**BRIEF:**
What you return must match the records below exactly, down to each character.

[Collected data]
● ● ●

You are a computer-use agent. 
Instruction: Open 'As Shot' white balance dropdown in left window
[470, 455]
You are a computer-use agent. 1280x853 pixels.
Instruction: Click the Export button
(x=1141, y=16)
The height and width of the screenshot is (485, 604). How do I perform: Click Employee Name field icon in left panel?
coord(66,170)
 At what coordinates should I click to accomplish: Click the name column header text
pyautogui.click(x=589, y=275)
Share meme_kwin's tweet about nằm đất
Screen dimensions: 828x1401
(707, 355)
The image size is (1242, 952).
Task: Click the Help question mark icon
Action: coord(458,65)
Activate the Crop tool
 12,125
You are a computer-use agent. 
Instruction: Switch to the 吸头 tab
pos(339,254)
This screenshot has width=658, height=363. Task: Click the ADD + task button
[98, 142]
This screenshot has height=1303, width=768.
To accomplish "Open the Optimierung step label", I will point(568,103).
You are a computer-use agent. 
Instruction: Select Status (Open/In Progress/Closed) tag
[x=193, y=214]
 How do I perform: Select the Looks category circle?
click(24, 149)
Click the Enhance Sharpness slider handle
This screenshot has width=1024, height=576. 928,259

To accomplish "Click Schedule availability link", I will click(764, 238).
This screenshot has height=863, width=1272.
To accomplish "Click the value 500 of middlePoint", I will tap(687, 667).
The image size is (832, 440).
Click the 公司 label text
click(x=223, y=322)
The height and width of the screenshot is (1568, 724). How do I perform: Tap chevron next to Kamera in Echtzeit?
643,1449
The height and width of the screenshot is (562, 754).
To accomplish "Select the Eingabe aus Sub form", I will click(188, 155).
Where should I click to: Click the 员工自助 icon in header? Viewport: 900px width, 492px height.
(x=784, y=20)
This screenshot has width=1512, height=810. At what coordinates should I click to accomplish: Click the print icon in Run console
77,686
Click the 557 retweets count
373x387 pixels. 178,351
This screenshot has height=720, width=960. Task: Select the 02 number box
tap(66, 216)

● ● ●

**RESULT OF THE TASK:**
You are a computer-use agent. 
Instruction: Open 'As Shot' white balance dropdown in left window
[470, 455]
You are a computer-use agent. 1280x853 pixels.
Instruction: Click the Export button
(x=1141, y=16)
The height and width of the screenshot is (485, 604). How do I perform: Click Employee Name field icon in left panel?
coord(66,170)
 At what coordinates should I click to accomplish: Click the name column header text
pyautogui.click(x=589, y=275)
Share meme_kwin's tweet about nằm đất
Screen dimensions: 828x1401
(707, 355)
The image size is (1242, 952).
Task: Click the Help question mark icon
Action: coord(458,65)
Activate the Crop tool
 12,125
You are a computer-use agent. 
Instruction: Switch to the 吸头 tab
pos(339,254)
This screenshot has width=658, height=363. Task: Click the ADD + task button
[98, 142]
This screenshot has height=1303, width=768.
To accomplish "Open the Optimierung step label", I will point(568,103).
You are a computer-use agent. 
Instruction: Select Status (Open/In Progress/Closed) tag
[x=193, y=214]
 How do I perform: Select the Looks category circle?
click(24, 149)
Click the Enhance Sharpness slider handle
This screenshot has width=1024, height=576. 928,259

To accomplish "Click Schedule availability link", I will click(764, 238).
This screenshot has height=863, width=1272.
To accomplish "Click the value 500 of middlePoint", I will tap(687, 667).
The image size is (832, 440).
Click the 公司 label text
click(x=223, y=322)
The height and width of the screenshot is (1568, 724). How do I perform: Tap chevron next to Kamera in Echtzeit?
643,1449
The height and width of the screenshot is (562, 754).
To accomplish "Select the Eingabe aus Sub form", I will click(188, 155).
Where should I click to: Click the 员工自助 icon in header? Viewport: 900px width, 492px height.
(x=784, y=20)
This screenshot has width=1512, height=810. At what coordinates should I click to accomplish: Click the print icon in Run console
77,686
Click the 557 retweets count
373x387 pixels. 178,351
This screenshot has height=720, width=960. Task: Select the 02 number box
tap(66, 216)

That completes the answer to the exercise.